ABOUT THIS EXERCISE: Nothing but a number belongs in the answer: the count of lines below that contain the word "Open".

Stored data entries:
• • •

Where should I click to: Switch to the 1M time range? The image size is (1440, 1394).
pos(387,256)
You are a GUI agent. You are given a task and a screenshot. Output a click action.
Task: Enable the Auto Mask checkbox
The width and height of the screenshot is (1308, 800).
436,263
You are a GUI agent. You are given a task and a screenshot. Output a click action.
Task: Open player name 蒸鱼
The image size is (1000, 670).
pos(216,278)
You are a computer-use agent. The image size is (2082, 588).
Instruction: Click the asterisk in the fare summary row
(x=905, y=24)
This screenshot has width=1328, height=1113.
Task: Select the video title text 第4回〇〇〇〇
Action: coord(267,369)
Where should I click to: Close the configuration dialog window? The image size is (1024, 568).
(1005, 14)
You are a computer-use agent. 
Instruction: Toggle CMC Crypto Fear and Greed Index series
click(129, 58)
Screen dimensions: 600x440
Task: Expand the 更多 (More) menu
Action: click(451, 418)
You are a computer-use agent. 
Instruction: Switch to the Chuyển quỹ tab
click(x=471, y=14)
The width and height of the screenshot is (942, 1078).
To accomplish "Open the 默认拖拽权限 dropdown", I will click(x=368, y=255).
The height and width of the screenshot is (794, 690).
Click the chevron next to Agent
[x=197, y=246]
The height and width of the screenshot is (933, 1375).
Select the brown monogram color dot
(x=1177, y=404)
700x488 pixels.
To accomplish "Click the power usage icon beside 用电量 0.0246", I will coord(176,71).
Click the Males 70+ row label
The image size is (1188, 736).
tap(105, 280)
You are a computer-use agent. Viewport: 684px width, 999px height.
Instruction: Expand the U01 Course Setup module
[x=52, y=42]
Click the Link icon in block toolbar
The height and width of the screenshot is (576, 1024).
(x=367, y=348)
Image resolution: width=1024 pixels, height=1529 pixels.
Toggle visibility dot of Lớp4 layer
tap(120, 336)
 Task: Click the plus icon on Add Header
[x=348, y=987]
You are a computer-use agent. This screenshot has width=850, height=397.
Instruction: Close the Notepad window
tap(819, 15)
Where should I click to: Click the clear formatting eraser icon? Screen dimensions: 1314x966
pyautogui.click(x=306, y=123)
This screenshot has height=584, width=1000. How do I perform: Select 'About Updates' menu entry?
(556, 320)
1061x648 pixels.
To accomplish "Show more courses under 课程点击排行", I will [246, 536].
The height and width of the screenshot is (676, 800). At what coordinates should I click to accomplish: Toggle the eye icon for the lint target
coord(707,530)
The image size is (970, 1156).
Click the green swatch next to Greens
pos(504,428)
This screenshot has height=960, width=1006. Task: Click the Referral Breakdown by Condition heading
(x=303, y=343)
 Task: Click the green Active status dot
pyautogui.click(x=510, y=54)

• • •

RESULT OF THE EXERCISE: 2